• [Aim]: Return each line of the listing below that contains the string "Select". Case counts, so a line with different capitalization doesn't match.

Begin Data for the task

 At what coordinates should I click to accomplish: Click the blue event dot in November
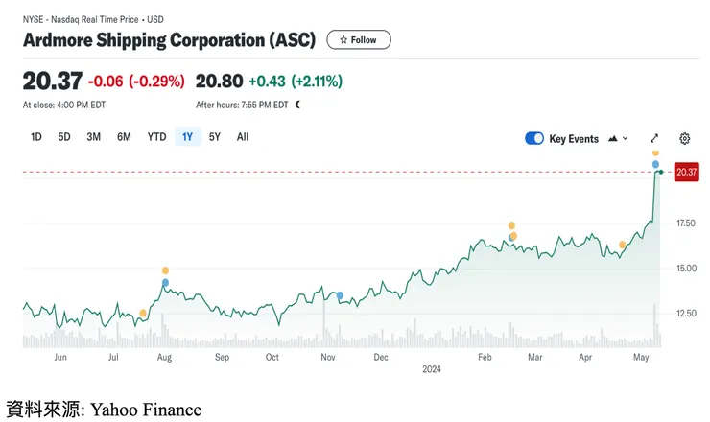click(340, 295)
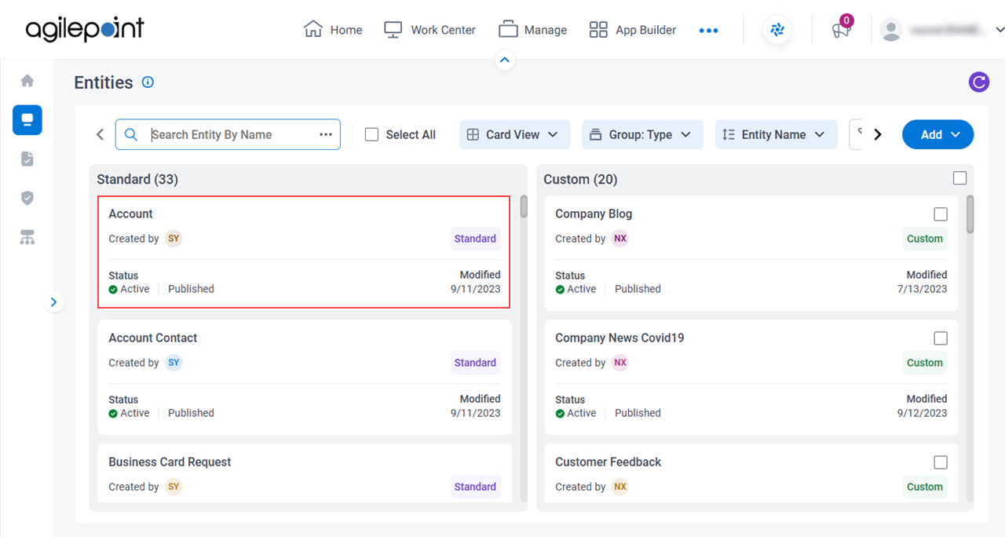Check the Custom group header checkbox
Viewport: 1005px width, 537px height.
click(x=959, y=178)
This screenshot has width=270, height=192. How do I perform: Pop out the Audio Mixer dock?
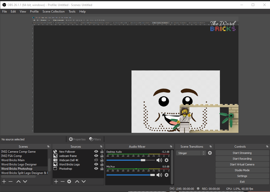click(x=171, y=147)
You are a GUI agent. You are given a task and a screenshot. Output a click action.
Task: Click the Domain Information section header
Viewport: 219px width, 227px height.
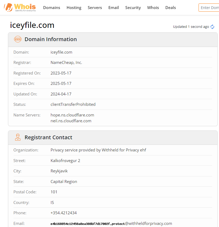[113, 40]
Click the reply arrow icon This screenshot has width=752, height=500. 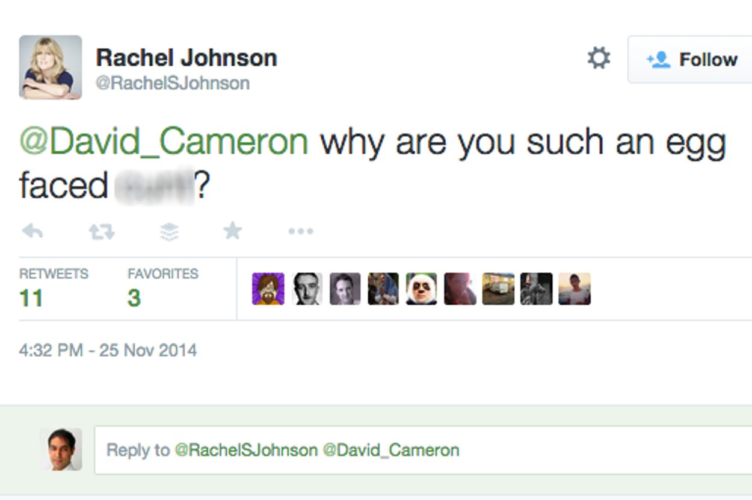coord(32,231)
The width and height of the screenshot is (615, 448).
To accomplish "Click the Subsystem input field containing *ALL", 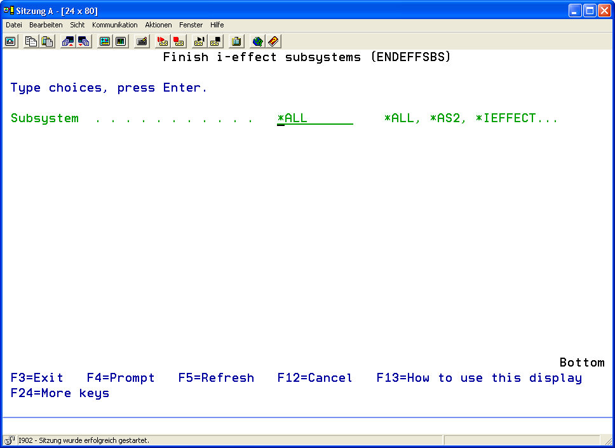I will tap(314, 118).

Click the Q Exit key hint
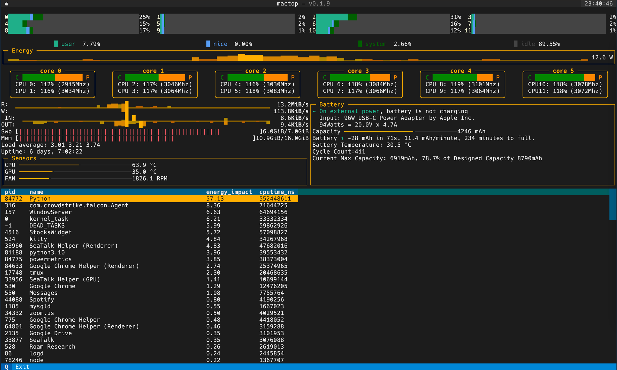(17, 367)
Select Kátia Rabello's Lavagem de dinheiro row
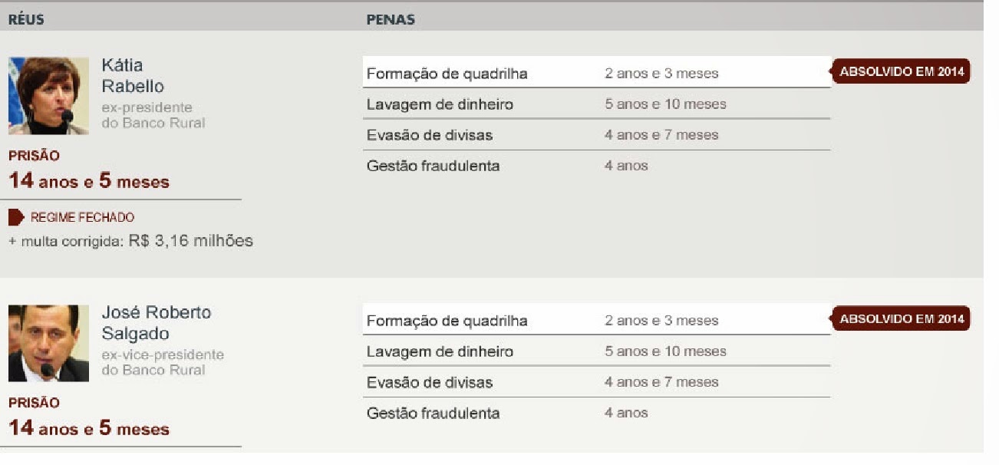 pyautogui.click(x=597, y=104)
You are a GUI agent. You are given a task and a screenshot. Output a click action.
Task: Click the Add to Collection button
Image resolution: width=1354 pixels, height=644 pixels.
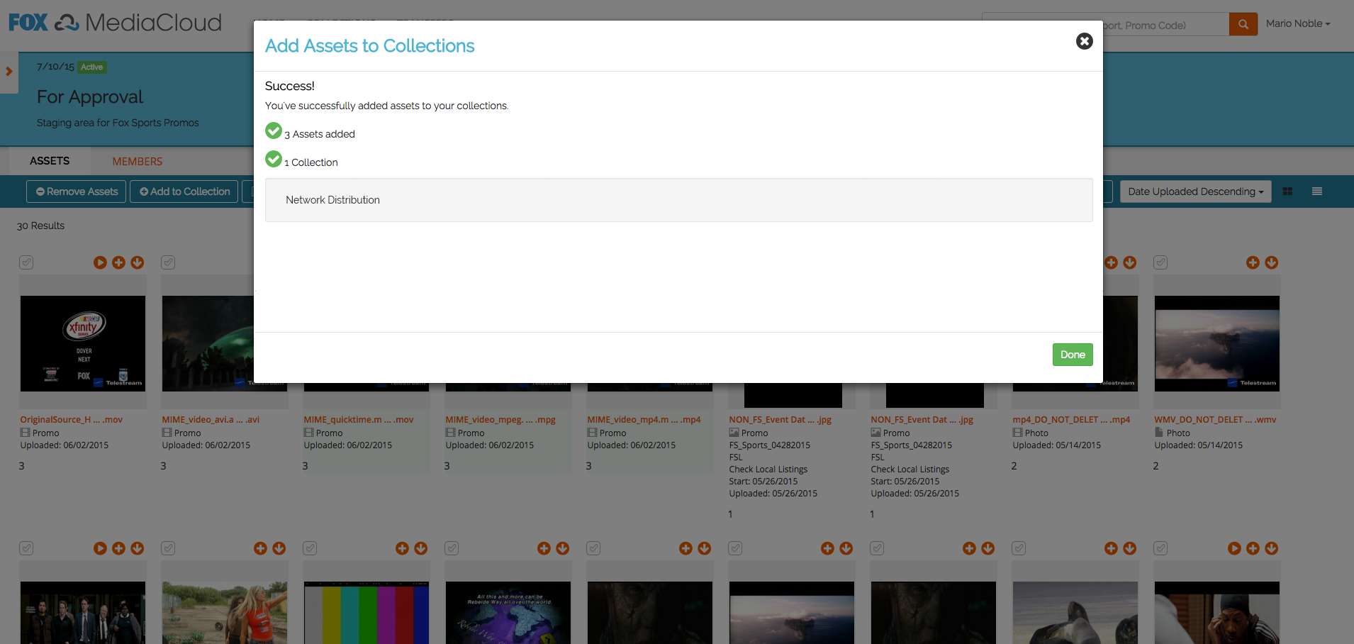pos(184,191)
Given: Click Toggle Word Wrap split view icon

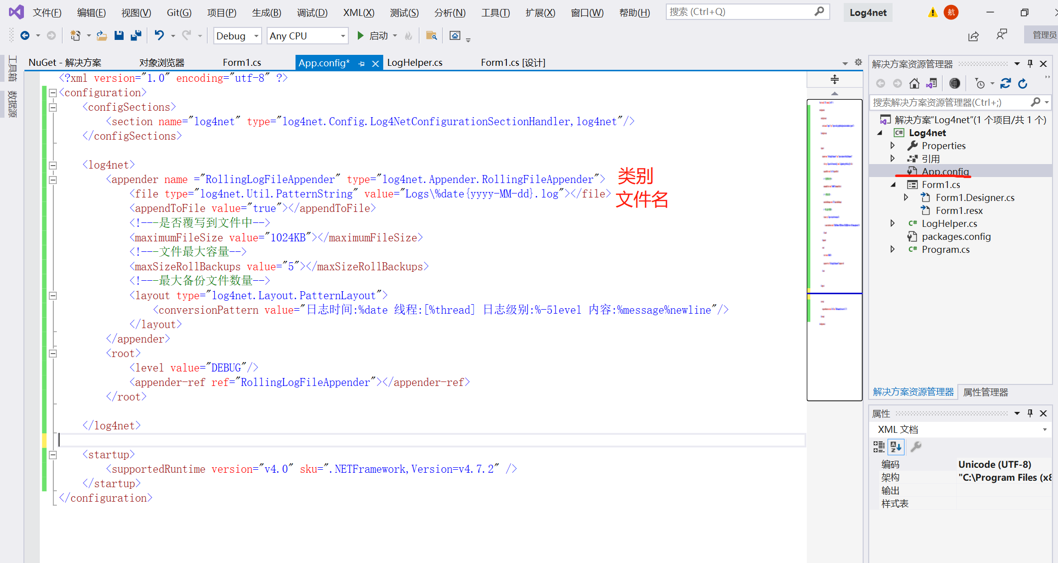Looking at the screenshot, I should pos(834,79).
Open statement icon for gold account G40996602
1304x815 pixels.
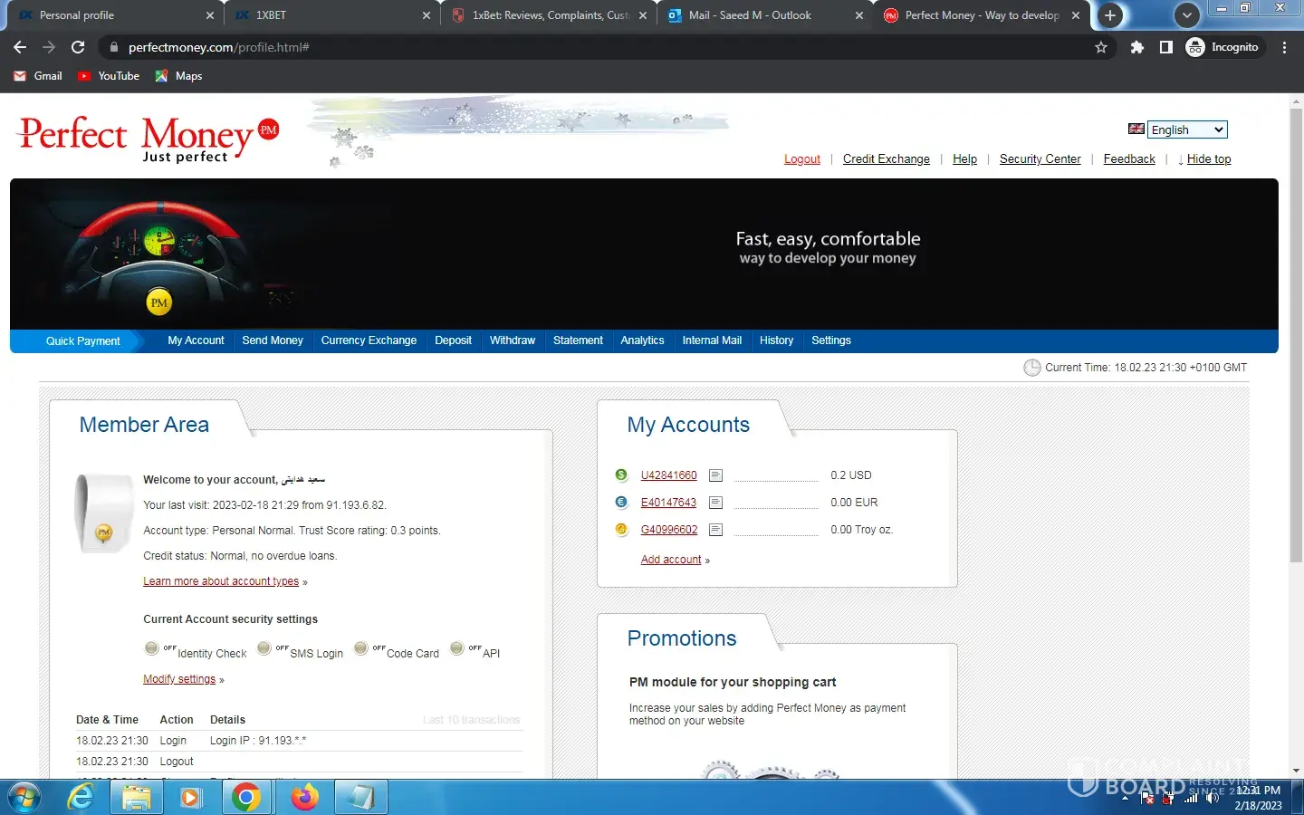click(715, 530)
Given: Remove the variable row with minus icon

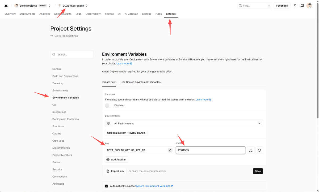Looking at the screenshot, I should tap(259, 150).
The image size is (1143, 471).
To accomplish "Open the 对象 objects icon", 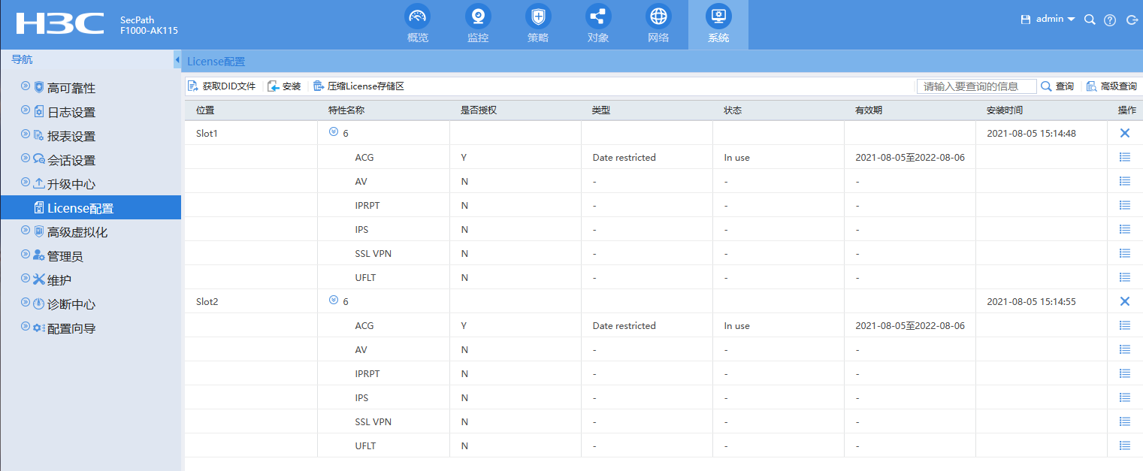I will point(598,17).
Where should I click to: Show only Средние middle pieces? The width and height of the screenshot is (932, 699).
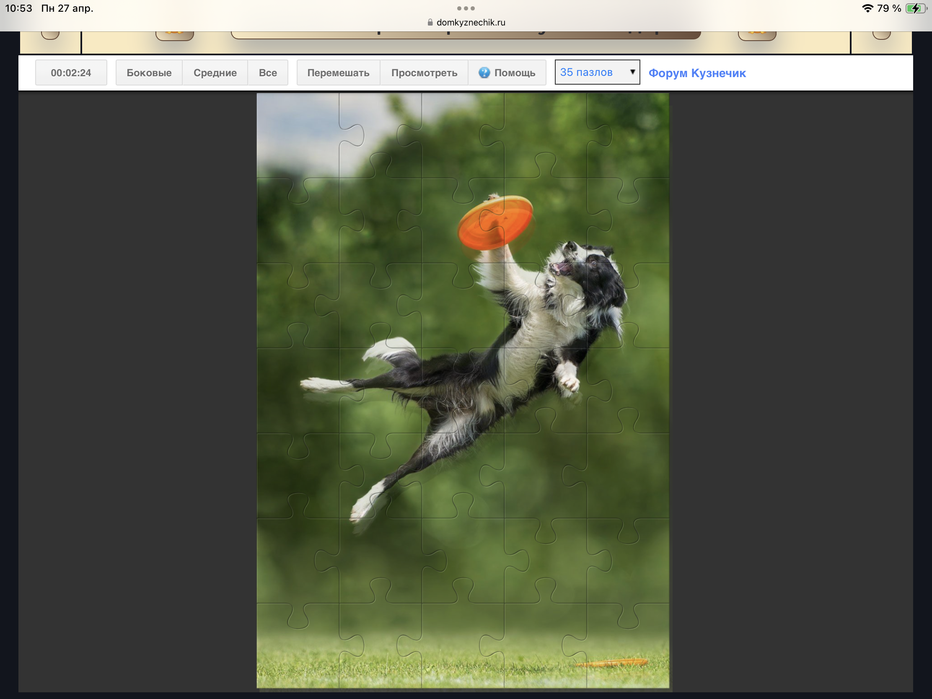215,73
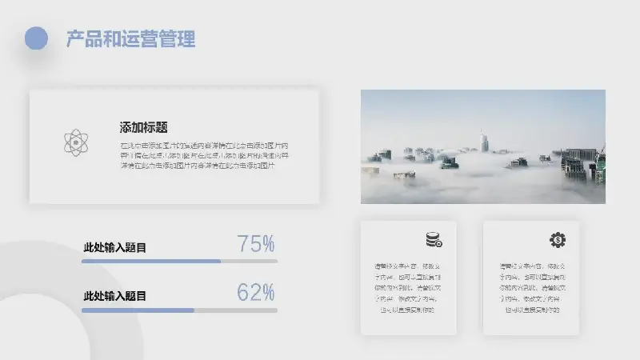Screen dimensions: 640x360
Task: Select the city above clouds photo
Action: pyautogui.click(x=482, y=146)
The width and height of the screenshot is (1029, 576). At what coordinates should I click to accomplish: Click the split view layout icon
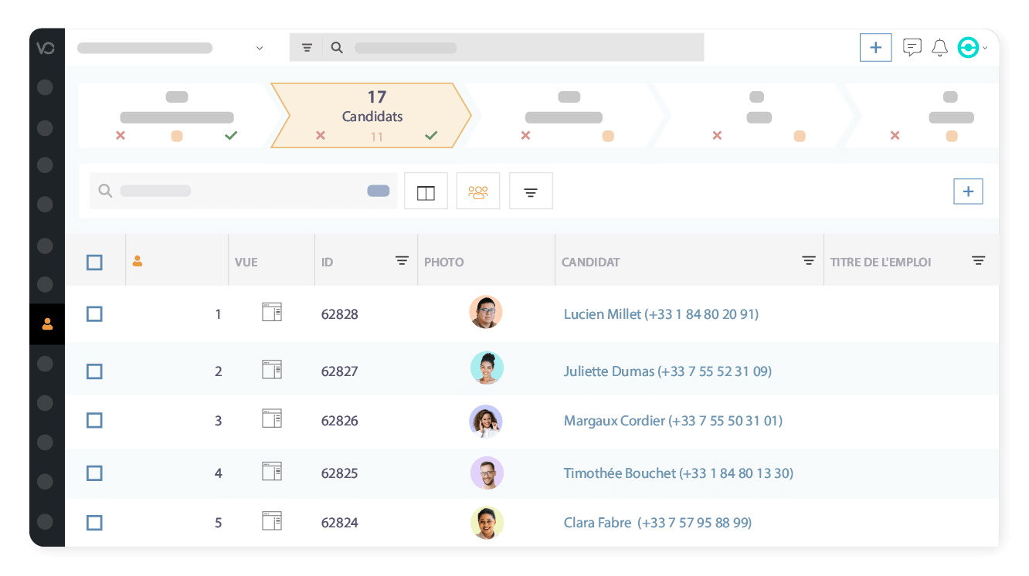[x=426, y=191]
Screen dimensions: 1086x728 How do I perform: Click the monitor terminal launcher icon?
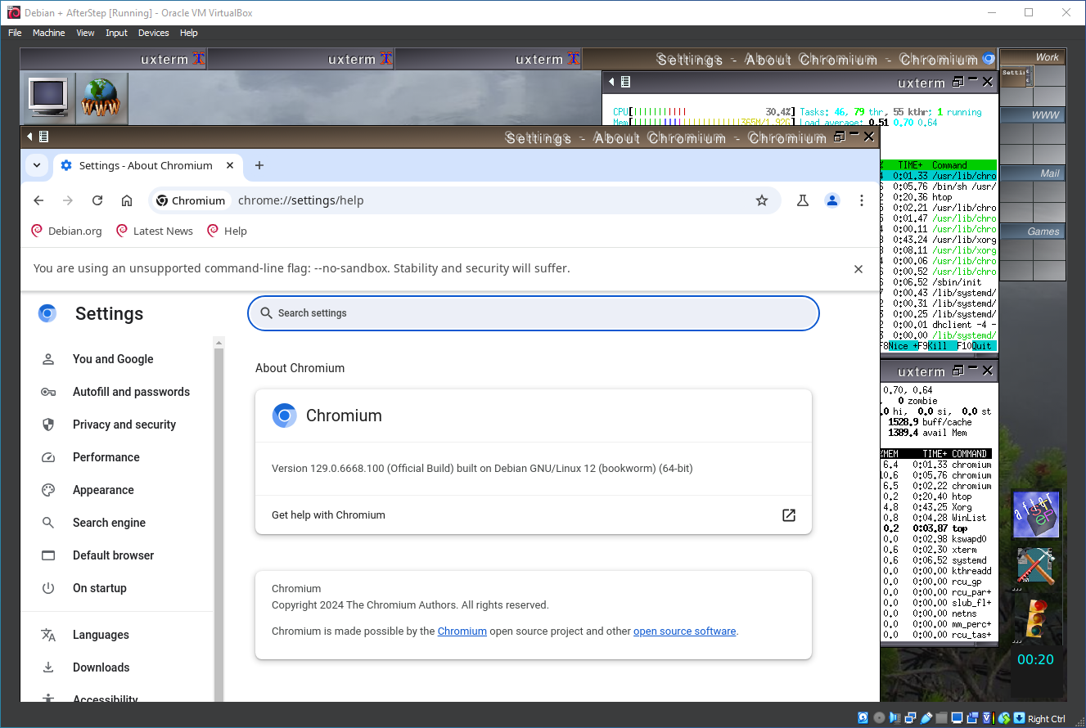[x=47, y=98]
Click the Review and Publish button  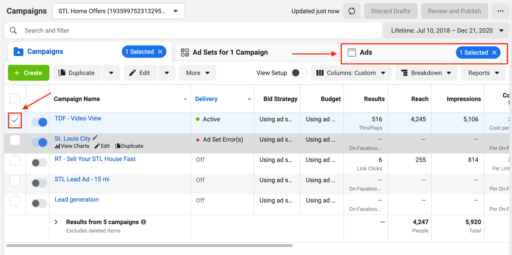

End Data for the task

• [Full answer]:
Select Kátia Rabello's Lavagem de dinheiro row
Task: Select the city above clouds photo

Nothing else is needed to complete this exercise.